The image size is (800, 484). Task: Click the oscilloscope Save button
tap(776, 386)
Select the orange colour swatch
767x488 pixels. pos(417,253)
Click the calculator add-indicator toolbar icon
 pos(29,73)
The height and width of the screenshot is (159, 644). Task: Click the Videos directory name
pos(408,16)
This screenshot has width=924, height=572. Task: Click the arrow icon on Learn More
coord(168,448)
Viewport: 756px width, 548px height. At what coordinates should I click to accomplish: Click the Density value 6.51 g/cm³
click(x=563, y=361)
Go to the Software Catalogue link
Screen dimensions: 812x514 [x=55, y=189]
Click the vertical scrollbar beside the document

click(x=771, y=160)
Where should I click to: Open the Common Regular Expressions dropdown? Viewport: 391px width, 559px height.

········

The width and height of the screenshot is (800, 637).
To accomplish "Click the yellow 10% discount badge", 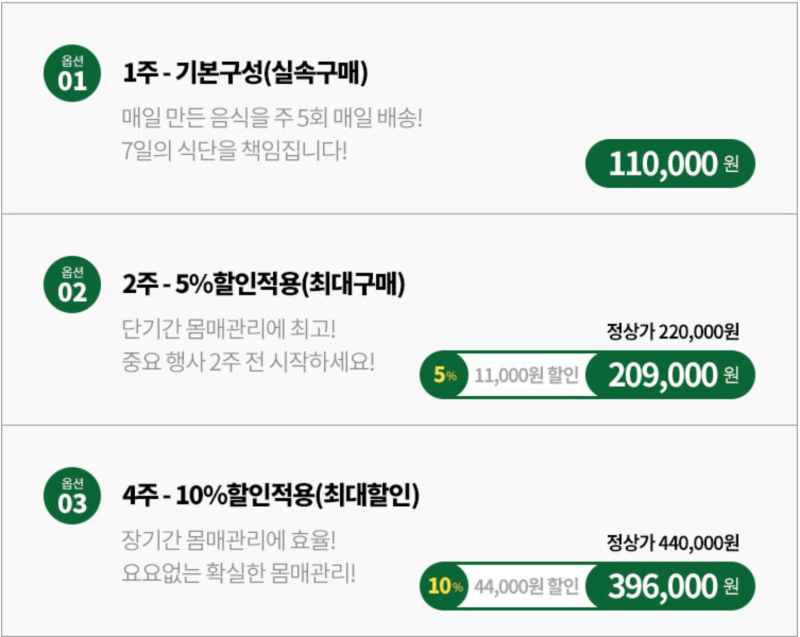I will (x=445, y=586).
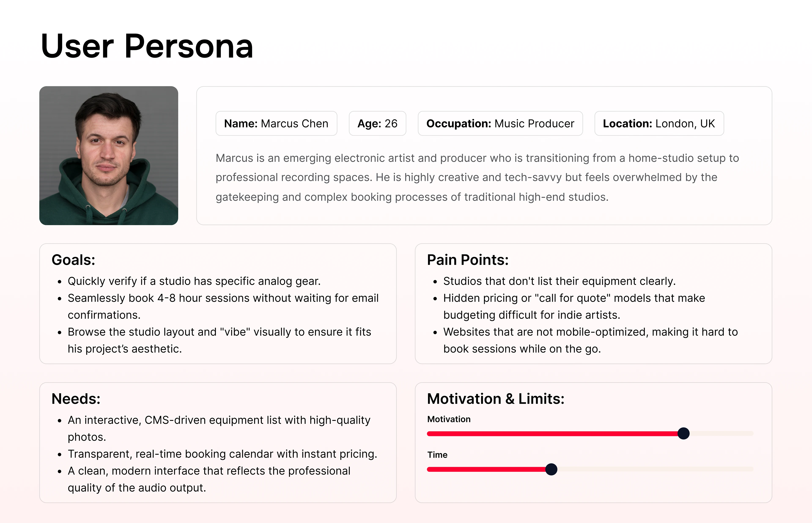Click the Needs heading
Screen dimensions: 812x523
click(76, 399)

········

| Task brief |
Take from the material above the lines running from the one with "Click the vertical" through the one with "Where should I", and repeat them exactly, with nothing else.

| Written response |
Click the vertical scrollbar beside the document

click(x=771, y=160)
Where should I click to: Open the Common Regular Expressions dropdown? Viewport: 391px width, 559px height.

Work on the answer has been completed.